The finale then jumps ahead by eight years. Josh is on the verge of getting out of prison and learns that Lindsay has moved to the English countryside and remarried. He decides not to go looking for her but is glad she’s happy. A scene of her in her new home reveals that she has a young daughter with her new husband, but will she go down the same path as her old marriage in this new one? Back in the States, Ashley is now the manager at the Monte Vista Country Club. She and Austin are married and have a young child of their own. On the way home, she seems to slip into old patterns when she asks Austin to read to their son tonight, because “I have so much to catch up on.” On the other side of the world, Chairwoman Park imparts some closing wisdom at her first husband’s grave: “This great, even beautiful cycle of life leaves us no choice but to accept it gladly.”

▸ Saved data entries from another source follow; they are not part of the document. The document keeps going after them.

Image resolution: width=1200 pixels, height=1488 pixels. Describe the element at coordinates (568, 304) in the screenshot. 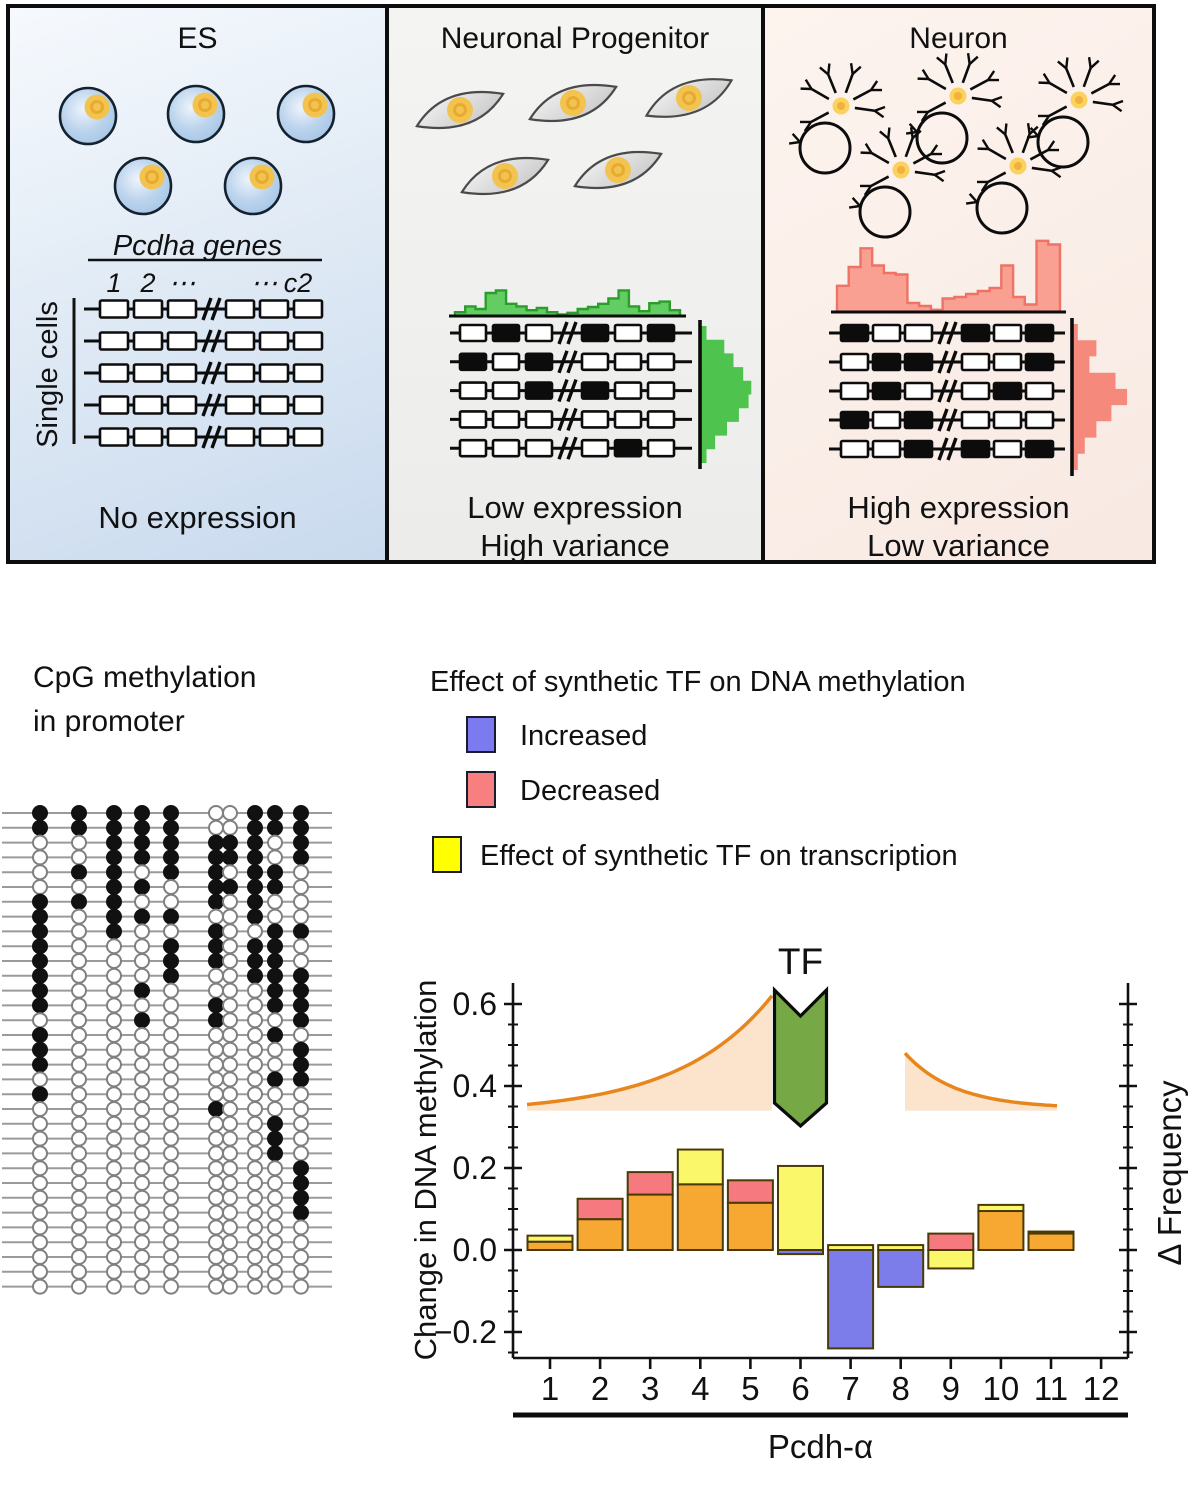

I see `expression-histogram` at that location.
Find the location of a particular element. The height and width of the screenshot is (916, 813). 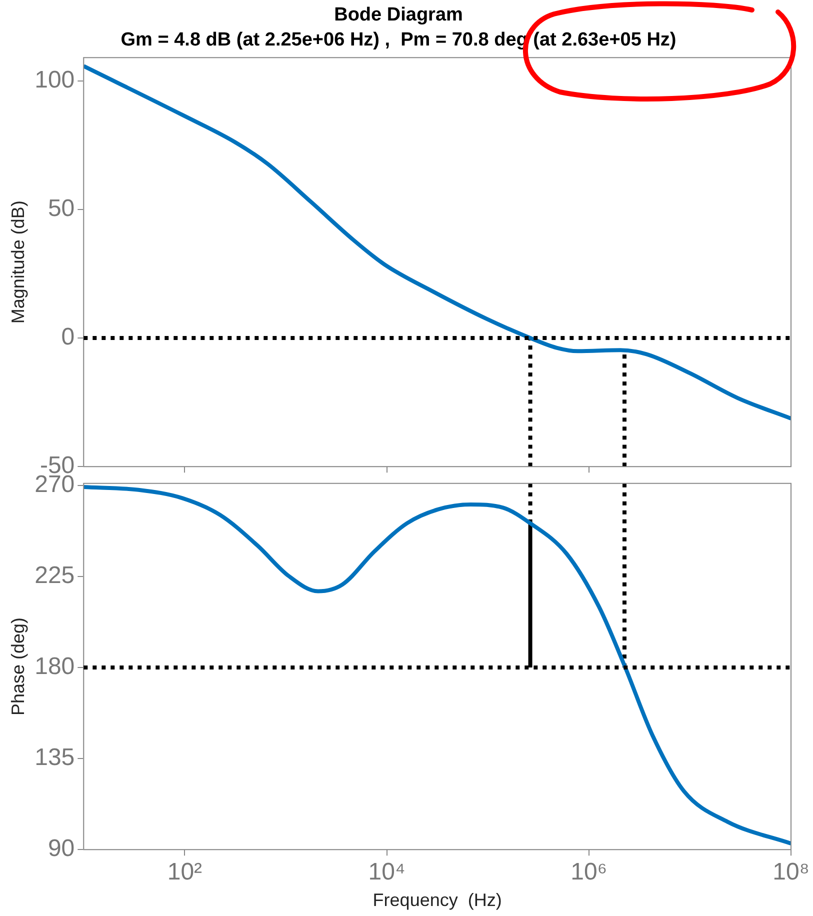

y-axis-title: Phase (deg) is located at coordinates (18, 666).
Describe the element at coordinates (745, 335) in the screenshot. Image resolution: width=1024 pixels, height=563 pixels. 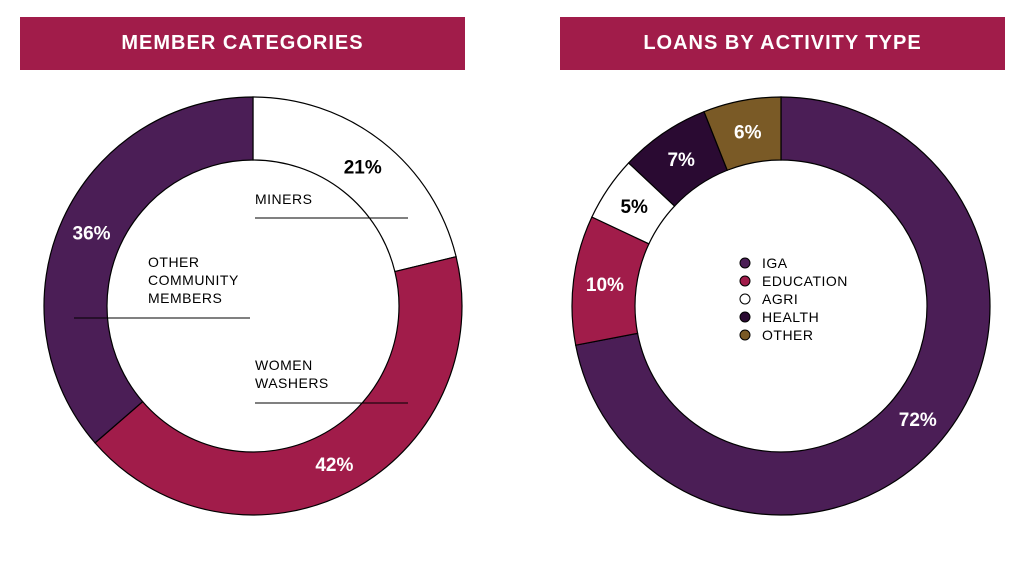
I see `legend-marker-other` at that location.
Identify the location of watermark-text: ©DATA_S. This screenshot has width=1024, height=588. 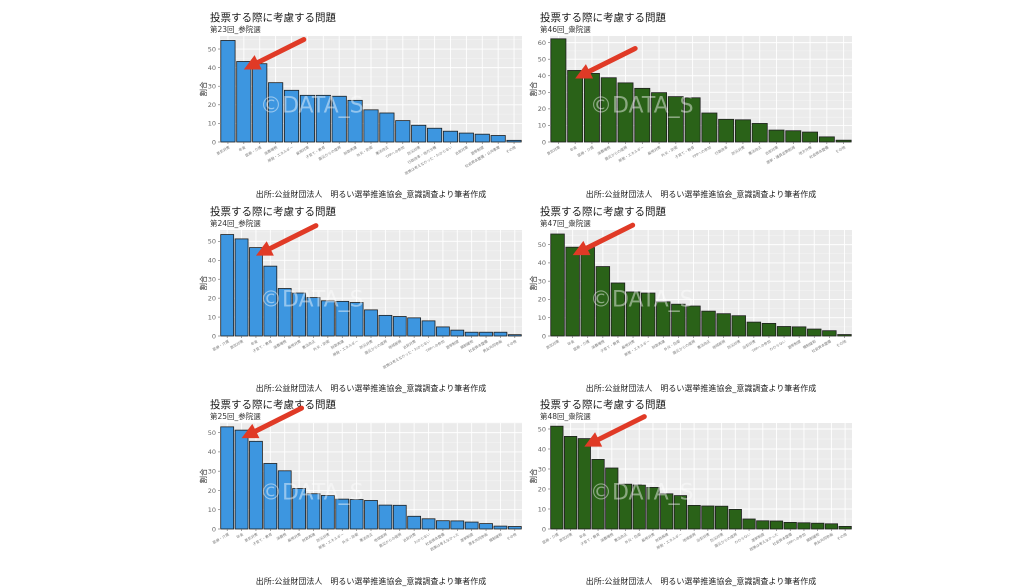
(312, 300).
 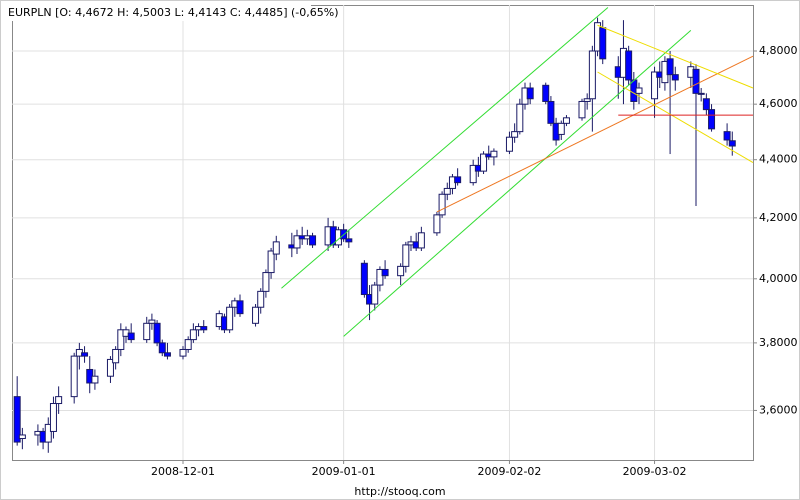 What do you see at coordinates (778, 342) in the screenshot?
I see `y-tick-label: 3,8000` at bounding box center [778, 342].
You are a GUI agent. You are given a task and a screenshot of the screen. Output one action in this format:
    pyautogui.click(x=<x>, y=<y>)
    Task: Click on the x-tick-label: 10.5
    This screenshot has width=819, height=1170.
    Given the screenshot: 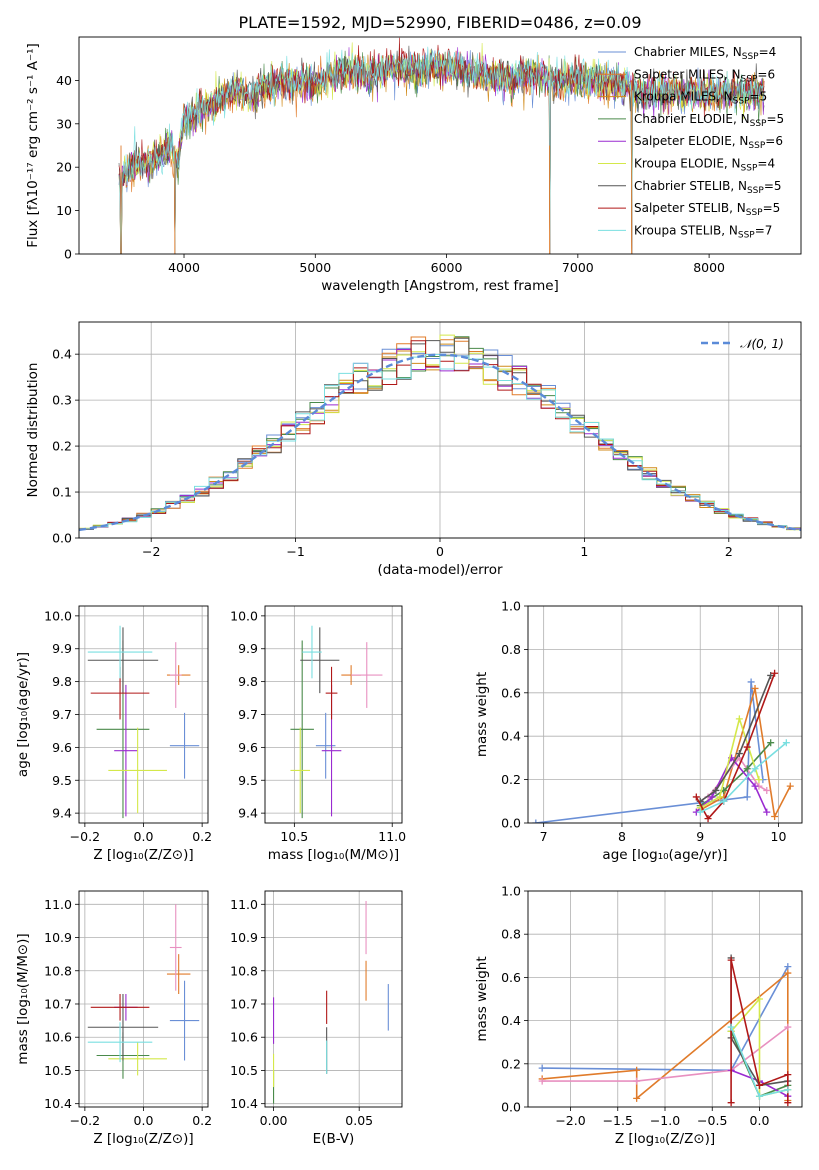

Lee spoke to The Wrap about this ending: “Lindsay kind of becomes a version of Troy and Ava, in a way…married to an older husband, probably for security, but still nostalgic for the past. And then eventually we know Troy and Ava become Chairman Park and Dr. Kim, and you see how that turns out, and Chairman Park now is…almost returning back to Ashley and Austin at the grave of her first love and lamenting her choices in life.” As Park rests her head on the tomb, a Phoenix song plays in the background, singing, “A visible illusion / Oh, where it starts, it ends / Love like a sunset.”
This season of Beef was conceptually more ambitious and maybe a little more amorphous than the first, but it lands like a sting. Instead of a steady, spiraling pattern of two enemies getting back at each other, the conflict here is more intertwined and convoluted—maybe even a little existential. (Are you really beating anyone if you’re just being beaten by the uber-rich?) The beef here is not only with other individuals, but with a pervasive system that puts everyone down. Like any good enemy, it drives competition to no end, and it’s so infuriating it could drive anyone mad. (Take the flaws of the American health care system, depicted expertly in episode 4.) If you really think about it, a beef is a kind of messed-up relationship. You need someone else to step on so you can get ahead. Revenge is a cycle, but so is capitalism. And so is life.